Le lendemain, vers 7 heures, tous sont conduits à pied au camp annexe de Birkenau où ils sont répartisdans les Blocks 19 et 20. Le 10 juillet, après l’appel général et un bref interrogatoire, ils sont envoyés aux travail dans différents Kommandos.

Le 13 juillet – après les cinq premiers jours passés par l’ensemble des “45000” à Birkenau – il est dans la moitié des membres du convoi qui reste dans ce camp en construction choisi pour mettre en œuvre la “solution finale” (contexte plus meurtrier).

Le 12 janvier 1943, son nom est inscrit sur un registre de l’infirmerie (Revier [1]).

Il meurt à Birkenau, le 16 janvier 1943, d’après les registres du camp.

Il est homologué comme “Déporté politique”.

Sources :

- Claudine Cardon-Hamet, Triangles rouges à Auschwitz, Le convoi politique du 6 juillet 1942, éditions Autrement, collection mémoires, Paris 2005, pages 372 et 408.
- Cl. Cardon-Hamet, Mille otages pour Auschwitz, Le convoi du 6 juillet 1942 dit des “45000”, éditions Graphein, Paris nov. 2000, page 521.
- Cl. Cardon-Hamet, notice pour l’exposition de Mémoire Vive sur les “45000” et “31000” de Paris (2002), citant : – Témoignages de la famille Deslandes – Témoignage de Madame Andrée Ponty, sœur de G. Ponty – Témoignage de Georges Marin (9/12/1991) – Article de M. Cottard, Revue d’Histoire du 14e, n° 29, p. 72 (fév. 1989) – Bureau des archives des victimes des conflits contemporains (BAVCC), ministère de la Défense, Caen – Liste partielle du convoi établie par le Musée d’Auschwitz.
- Archives de la préfecture de police de Paris, cartons “occupation allemande” : BA ? (…).
- Death Books from Auschwitz, Remnants, Musée d’État d’Auschwitz-Birkenau, K.G.Saur, 1995 ; relevé des registres (incomplets) d’actes de décès du camp d’Auschwitz dans lesquels a été inscrite, du 27 juillet 1941 au 31 décembre 1943, la mort de 68 864 détenus pour la plupart immatriculés dans le camp (sans indication du numéro attribué), tome 2, page 479 (2476/1943).

MÉMOIRE VIVE

(dernière mise à jour, le 3-06-2008)

Cette notice biographique doit être considérée comme un document provisoire fondé sur les archives et témoignages connus à ce jour. Vous êtes invité à corriger les erreurs qui auraient pu s’y glisser et/ou à la compléter avec les informations dont vous disposez (en indiquant vos sources).
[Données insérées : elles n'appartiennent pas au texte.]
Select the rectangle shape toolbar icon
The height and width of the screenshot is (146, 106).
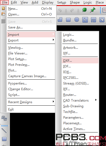coord(68,20)
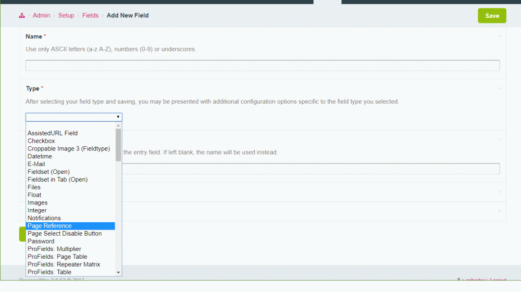Choose Password field type
The image size is (521, 292).
point(41,242)
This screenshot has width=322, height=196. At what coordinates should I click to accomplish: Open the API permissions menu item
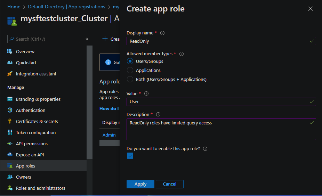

En hommage à Roger Arnould (1914-1994), Résistant, rescapé de Buchenwald, documentaliste de la FNDIRP qui a initié les recherches sur le convoi du 6 juillet 1942.

[1] Revier , selon Charlotte Delbo : « abréviation de Krakenrevier, quartier des malades dans une enceinte militaire. Nous ne traduisons pas ce mot que les Français prononçaient révir, car ce n’est ni hôpital, ni ambulance, ni infirmerie. C’est un lieu infect où les malades pourrissaient sur trois étages. ». In Le convoi du 24 janvier, Les Éditions de Minuit, 1967, p. 24. Le terme officiel est pourtant “hôpital” ; en allemand Häftlingskrakenbau (HKB), hôpital des détenus ou Krakenbau (KB). Dans Si c’est un Homme, Primo Lévi utilise l’abréviation “KB”.